- Classification: Division I
- Teams: 7
- Matches: 6
- Site: ODU Soccer Complex Norfolk, Virginia
- Champions: Old Dominion (2nd title)
- Winning coach: Alan Dawson (2nd title)
- Broadcast: ESPN3

= 2017 Conference USA men's soccer tournament =

The 2017 Conference USA men's soccer tournament was the 23rd edition of the tournament. It determined Conference USA's automatic berth into the 2017 NCAA Division I Men's Soccer Championship.

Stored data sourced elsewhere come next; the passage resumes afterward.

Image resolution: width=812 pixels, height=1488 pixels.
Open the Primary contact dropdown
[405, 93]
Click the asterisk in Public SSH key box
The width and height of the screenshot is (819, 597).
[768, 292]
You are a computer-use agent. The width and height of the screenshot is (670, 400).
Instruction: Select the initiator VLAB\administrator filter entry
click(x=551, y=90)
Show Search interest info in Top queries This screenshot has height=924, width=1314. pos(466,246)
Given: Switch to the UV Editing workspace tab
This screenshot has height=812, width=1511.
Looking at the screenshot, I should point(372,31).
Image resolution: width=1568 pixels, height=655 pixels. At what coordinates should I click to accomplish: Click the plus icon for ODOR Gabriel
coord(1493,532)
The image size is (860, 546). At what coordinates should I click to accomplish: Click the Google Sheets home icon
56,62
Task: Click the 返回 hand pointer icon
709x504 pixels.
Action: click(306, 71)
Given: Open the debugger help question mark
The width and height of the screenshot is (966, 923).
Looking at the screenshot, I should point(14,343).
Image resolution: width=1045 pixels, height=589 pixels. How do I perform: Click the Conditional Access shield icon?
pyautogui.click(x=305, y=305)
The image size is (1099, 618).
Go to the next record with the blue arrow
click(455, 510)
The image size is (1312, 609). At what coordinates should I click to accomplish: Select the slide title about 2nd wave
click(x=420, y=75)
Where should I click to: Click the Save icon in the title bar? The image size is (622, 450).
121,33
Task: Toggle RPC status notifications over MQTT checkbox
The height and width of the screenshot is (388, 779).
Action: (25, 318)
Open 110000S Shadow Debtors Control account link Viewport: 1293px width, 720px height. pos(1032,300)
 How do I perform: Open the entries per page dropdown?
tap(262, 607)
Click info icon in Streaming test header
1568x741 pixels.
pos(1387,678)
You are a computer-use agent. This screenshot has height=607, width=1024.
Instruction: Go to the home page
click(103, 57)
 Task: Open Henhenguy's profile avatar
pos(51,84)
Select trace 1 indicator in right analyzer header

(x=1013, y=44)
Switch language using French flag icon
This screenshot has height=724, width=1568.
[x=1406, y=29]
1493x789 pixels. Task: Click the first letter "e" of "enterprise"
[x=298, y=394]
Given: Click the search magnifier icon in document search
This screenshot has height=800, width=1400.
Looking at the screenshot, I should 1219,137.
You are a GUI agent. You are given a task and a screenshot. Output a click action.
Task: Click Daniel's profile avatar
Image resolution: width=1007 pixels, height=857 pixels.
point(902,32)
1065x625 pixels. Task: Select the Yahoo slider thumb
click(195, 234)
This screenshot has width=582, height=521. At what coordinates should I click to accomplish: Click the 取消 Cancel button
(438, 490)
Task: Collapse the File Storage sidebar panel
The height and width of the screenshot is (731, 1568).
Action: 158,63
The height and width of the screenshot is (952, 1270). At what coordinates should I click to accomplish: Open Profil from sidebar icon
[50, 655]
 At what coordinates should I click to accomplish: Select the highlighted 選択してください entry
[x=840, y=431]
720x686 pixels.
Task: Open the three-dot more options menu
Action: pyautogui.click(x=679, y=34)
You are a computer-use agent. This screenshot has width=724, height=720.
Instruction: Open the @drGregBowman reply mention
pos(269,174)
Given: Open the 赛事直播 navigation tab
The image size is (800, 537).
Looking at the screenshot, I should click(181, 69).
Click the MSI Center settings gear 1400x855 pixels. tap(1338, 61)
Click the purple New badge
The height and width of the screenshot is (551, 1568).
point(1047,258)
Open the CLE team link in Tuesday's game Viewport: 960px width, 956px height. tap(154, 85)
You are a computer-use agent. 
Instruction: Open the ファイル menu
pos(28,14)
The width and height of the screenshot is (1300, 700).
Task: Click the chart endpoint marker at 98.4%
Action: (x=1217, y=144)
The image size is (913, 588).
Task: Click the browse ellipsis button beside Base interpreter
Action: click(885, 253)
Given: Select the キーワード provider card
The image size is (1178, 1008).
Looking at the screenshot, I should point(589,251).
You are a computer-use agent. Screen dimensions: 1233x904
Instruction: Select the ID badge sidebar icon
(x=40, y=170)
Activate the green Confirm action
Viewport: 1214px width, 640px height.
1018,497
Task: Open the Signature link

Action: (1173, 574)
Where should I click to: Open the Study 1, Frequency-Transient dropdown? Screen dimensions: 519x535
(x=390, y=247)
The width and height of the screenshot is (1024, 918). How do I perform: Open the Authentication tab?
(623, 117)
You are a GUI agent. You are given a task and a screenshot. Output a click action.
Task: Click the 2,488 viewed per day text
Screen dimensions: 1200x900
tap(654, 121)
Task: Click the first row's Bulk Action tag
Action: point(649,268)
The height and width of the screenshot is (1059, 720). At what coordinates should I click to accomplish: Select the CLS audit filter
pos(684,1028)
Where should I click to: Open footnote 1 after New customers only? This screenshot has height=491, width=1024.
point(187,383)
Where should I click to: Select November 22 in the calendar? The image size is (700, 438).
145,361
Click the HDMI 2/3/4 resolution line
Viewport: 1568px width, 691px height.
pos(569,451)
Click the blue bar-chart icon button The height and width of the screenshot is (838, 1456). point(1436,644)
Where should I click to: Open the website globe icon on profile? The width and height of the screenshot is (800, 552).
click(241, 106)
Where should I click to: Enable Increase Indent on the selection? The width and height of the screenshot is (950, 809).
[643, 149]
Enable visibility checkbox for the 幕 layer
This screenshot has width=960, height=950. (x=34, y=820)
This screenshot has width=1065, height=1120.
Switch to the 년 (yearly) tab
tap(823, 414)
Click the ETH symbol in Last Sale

The 2nd-seeded Old Dominion Monarchs won the CUSA title on their home field, for their second CUSA championship. The Monarchs defeated Charlotte in the championship, 1–0.

== Seeding ==

The top seven programs qualified for the CUSA Tournament.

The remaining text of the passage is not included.